As I write this, I am on the Eurostar train whizzing back from Lyon, France’s “second city,” to London. I’ve just spent a few days touring Bourgogne (Burgundy) — arguably the center of the most exclusive wine region in the world.
It also gave me a chance to read and watch the local media in a country that many Americans may visit, but few would ever invest in.
Today, the French economy is in a funk, a blot on the euro zone’s economic recovery, despite the economy expanding by 0.6% in Q1 following zero growth in the previous quarter.
Not surprisingly, the educated French are voting with their feet. Thanks to the French socialist government’s policy of charging income tax to high earners of up to 75% until December 2014, London is now chock-full of French expatriates. In my London neighborhood of South Kensington, you hear French almost as much as you do English. And as I saw on my last visit there, Silicon Valley is also chock-full of French engineers.

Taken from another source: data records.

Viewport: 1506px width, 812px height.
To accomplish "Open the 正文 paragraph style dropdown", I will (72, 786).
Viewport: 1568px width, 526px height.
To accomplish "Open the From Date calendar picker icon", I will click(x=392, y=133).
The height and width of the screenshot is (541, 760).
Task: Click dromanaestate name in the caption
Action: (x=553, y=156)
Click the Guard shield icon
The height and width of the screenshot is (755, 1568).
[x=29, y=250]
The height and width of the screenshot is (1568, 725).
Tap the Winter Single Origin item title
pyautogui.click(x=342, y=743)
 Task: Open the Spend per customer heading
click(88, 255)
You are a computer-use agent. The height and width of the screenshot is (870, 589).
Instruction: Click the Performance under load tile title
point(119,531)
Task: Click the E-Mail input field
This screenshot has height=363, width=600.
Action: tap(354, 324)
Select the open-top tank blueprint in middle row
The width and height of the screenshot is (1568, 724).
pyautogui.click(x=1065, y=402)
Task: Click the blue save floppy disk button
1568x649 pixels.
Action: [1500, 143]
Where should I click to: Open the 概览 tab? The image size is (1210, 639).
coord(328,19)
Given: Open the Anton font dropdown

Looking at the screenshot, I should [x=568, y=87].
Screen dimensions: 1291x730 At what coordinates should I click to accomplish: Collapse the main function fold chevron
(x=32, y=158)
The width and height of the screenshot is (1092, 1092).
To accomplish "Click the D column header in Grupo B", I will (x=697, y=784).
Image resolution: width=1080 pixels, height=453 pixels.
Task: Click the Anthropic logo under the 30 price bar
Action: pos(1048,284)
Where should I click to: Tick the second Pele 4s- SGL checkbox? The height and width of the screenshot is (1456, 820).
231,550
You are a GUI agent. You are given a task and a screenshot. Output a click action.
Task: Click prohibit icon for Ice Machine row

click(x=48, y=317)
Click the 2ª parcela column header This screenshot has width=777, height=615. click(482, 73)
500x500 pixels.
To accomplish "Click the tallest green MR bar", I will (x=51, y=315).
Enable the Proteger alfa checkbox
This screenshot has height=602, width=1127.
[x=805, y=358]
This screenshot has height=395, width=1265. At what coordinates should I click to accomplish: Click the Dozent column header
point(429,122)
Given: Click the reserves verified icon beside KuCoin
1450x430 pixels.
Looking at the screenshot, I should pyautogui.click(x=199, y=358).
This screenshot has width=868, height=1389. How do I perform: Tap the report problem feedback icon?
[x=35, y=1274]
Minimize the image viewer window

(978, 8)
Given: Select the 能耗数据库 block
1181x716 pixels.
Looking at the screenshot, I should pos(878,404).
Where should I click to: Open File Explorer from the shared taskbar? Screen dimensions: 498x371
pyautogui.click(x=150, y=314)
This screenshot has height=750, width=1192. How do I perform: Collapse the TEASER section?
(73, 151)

Things looked a lot different in 2007 when French voters gave the son of a Hungarian, Nicolas Sarkozy, a sizable mandate to pursue market reform.
Opponents of Sarkozy derided him as an “American conservative with a French passport.” Libération, a left-leaning newspaper, described him as “Thatcher without the skirts.”
As well-known left-wing commentator Bernard Guetta noted on French radio:
Almost 30 years late… France has at last taken the liberal turn that Margaret Thatcher and Ronald Reagan gave the world. Others will say that after three decades of resistance, France has been caught up by international change — the retreat of the state and the pre-eminence of the market, which it could no longer avoid. Some are rejoicing, others are deploring it but the fact is there.
Well, the left got its wish.
Five years later, Sarkozy was ousted and France lurched back to the left after the election of socialist Francois Hollande in 2012.
And France’s economy is paying the price…
The Surprisingly Productive French
Take politics and economics out of the equation, and France does have a lot of things going for it.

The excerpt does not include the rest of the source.